ADR 0001: Model Gateway And Agent Boundaries

Status: Accepted

Date: 2026-05-08

Context

Calciforge now sits between human chat channels, downstream agents, a local model gateway, a security proxy, and optional provider-owned boundaries such as Helicone, LiteLLM, or OpenRouter. The same words have been used for several different boundaries:

A channel receives a human message and sends replies.
An agent adapter controls or talks to a downstream agent runtime.
The model gateway exposes an OpenAI-compatible /v1/chat/completions endpoint and owns model aliases, local selectors, alloys, cascades, dispatchers, and provider routes.
The security proxy is an HTTP(S) proxy/MITM path for tool and web traffic that is explicitly configured to use it.
A provider-owned boundary, such as Helicone or LiteLLM, can sit behind Calciforge’s model gateway for observability and provider routing.

Those surfaces overlap, but they are not interchangeable. A normal channel-to-agent dispatch does not automatically pass through the model gateway. It reaches the selected adapter. That adapter may then use Calciforge’s model gateway internally, but only if the agent runtime is configured that way.

Decision

Calciforge will make the protected model path explicit.

flowchart TD
  User["Human channel"] --> Router["Calciforge channel/router"]
  Router --> Adapter["Agent adapter"]
  Adapter -->|"only when runtime is configured for it"| Gateway["Calciforge model gateway"]
  Gateway --> Engine["ProviderAdapter: OpenAI-compatible engine or mock"]
  Engine --> Provider["Model provider"]

  Adapter -->|"otherwise"| AgentEgress["Agent-owned model/tool egress"]

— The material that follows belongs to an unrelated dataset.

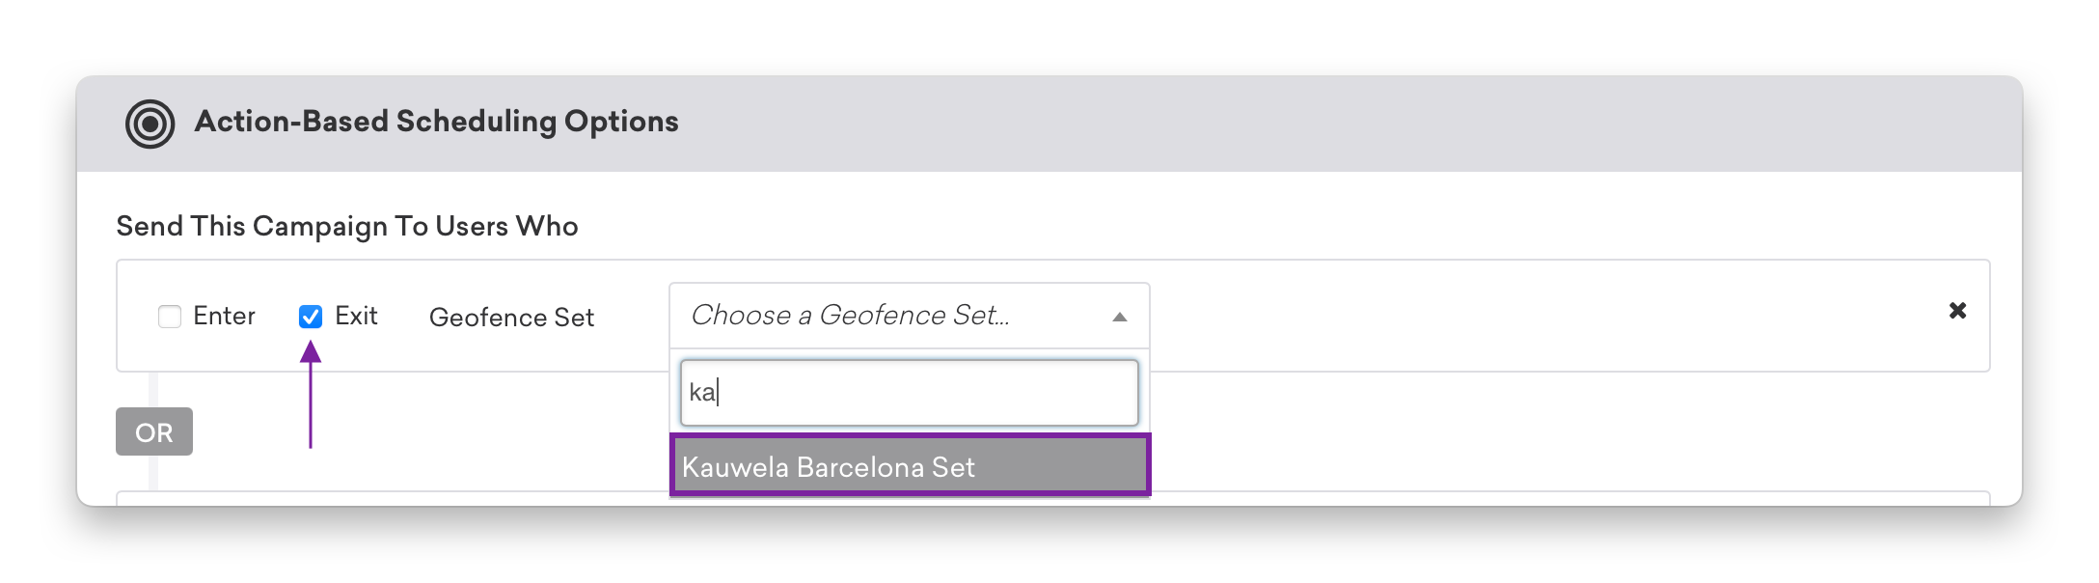Collapse the list using the dropdown caret arrow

The root model gateway has a small supported backend set. http, helicone, litellm, portkey, tensorzero, future-agi, openrouter, and wardwright use the same OpenAI-compatible HTTP core. The engine name selects metadata, dashboard hints, and small policy overlays such as Helicone auth/retry headers. mock is deterministic local/test behavior.

Experimental or stale root backends such as embedded, library, and traceloop are not supported in production config. They can return later only after they have a real adapter contract, validation, integration tests, and docs. Subprocess-backed subscription tools such as Codex, Claude, Kimi, Dirac, and artifact recipes are agents, not gateway models.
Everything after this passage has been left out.